Decentralized AI Inference Marketplace for Real-Time Model Serving
The Inference Marketplace is Swan Chain's decentralized platform for AI model serving, introduced as part of Swan 2.0. Unlike the existing AI Computing Marketplace which handles training workloads through task auctions, the Inference Marketplace provides real-time, low-latency AI inference through persistent WebSocket connections and an OpenAI-compatible API.

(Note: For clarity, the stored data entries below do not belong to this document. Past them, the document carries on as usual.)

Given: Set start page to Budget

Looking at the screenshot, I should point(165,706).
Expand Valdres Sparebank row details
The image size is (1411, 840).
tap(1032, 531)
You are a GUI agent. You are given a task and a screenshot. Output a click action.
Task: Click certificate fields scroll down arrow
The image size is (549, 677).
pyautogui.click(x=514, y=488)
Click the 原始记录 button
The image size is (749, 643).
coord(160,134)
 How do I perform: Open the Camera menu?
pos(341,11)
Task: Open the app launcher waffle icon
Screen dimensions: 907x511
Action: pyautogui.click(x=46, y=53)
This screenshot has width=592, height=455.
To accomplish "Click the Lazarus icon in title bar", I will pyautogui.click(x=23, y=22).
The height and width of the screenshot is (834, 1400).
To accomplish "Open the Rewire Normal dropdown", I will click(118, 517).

Swan Inference routes requests using configurable load balancing strategies:
Strategy
Description
Health-Aware
Routes to the provider with the best health score (default)
Round-Robin
Distributes requests evenly across providers
Least-Connections
Routes to the provider with the fewest active requests
Additional routing features:
Health monitoring with automatic circuit breaker for unhealthy providers
Model warmup to pre-load models and reduce cold-start latency
Retry and failover — up to 2 retries with exponential backoff if a provider fails
Rate limiting per API key with tiered limits by model category
Rate Limits (Default)
Category
Requests/min
LLM
200
Image
60
Embedding
500
Other
200
Pricing Model
Consumer Pricing
Pricing varies by model category:
Category
Pricing Unit
Examples
LLM
Per input token + per output token
Chat completions, text generation
Embedding
Per token
Text embeddings
Image
Per request
Image generation
Audio
Per request
Transcription
Prices are listed transparently in the model catalog at inference.swanchain.io/models. The default marketplace currency is USDC.
Platform Fee
The platform charges a 5% fee on each transaction. This fee funds protocol operations, staking rewards, and SWAN token burns.
Revenue Distribution
When a consumer pays for an inference request:
Recipient
Share
Description
Provider
70%
Paid in the request currency (USDC)
Protocol Treasury
20%
Funds ecosystem development
SWAN Buyback & Burn
10%
Deflationary mechanism
Settlement
Off-Chain Ledger
Usage is tracked in real time on an off-chain payment ledger:
Every inference request records: tokens processed, latency, model used, provider, consumer
Provider earnings accumulate in the ledger
Consumers are billed based on aggregated usage
On-Chain Settlement
Settlement uses a MerkleDistributor smart contract for gas-efficient batch payouts:
Daily batches — Provider earnings are aggregated into settlement batches
Merkle tree — A Merkle tree is computed from all provider balances in the batch
On-chain submission — The Merkle root is submitted to the smart contract
Provider claims — Providers claim their earnings by submitting a Merkle proof
Settlement status follows: pending → submitted → confirmed
This approach settles many provider payments in a single on-chain transaction, minimizing gas costs.
Minimum Payout
Providers must accumulate a minimum balance (default: $50) before a payout is triggered. This prevents dust transactions and reduces gas costs.
Provider Earnings
Providers earn through two complementary streams:
1. Inference Revenue (Stablecoins)
Direct payment for serving inference requests, paid in the consumer's currency (typically USDC). This is the primary revenue stream and scales with the number of requests served.
2. Contribution Rewards (SWAN Tokens)
Daily SWAN token rewards allocated proportionally based on the provider's Contribution Score. This replaces the legacy UBI model and rewards providers for:
Inference volume (requests processed)
Token throughput (tokens generated)
Uptime and availability
Quality (success rate, latency)
Model diversity (number of models served)
Earnings Dashboard
The provider dashboard provides:
Daily/weekly/monthly earnings views with CSV export
Wallet verification via MetaMask for secure payouts
Comparison with AI Computing Marketplace
Feature
AI Computing Marketplace
Inference Marketplace
Workload
Training, batch compute
Real-time inference
Latency
Minutes to hours
Milliseconds to seconds
Allocation
Task auction (bidding)
Real-time routing (WebSocket)
Payment
Per task
Per token / per request
Connection
Job-based
Persistent WebSocket
API
Swan SDK / Orchestrator
OpenAI-compatible REST API
Both marketplaces coexist within the Swan ecosystem, serving different use cases. The Inference Marketplace is optimized for interactive AI applications, while the AI Computing Marketplace handles batch training and compute-intensive tasks.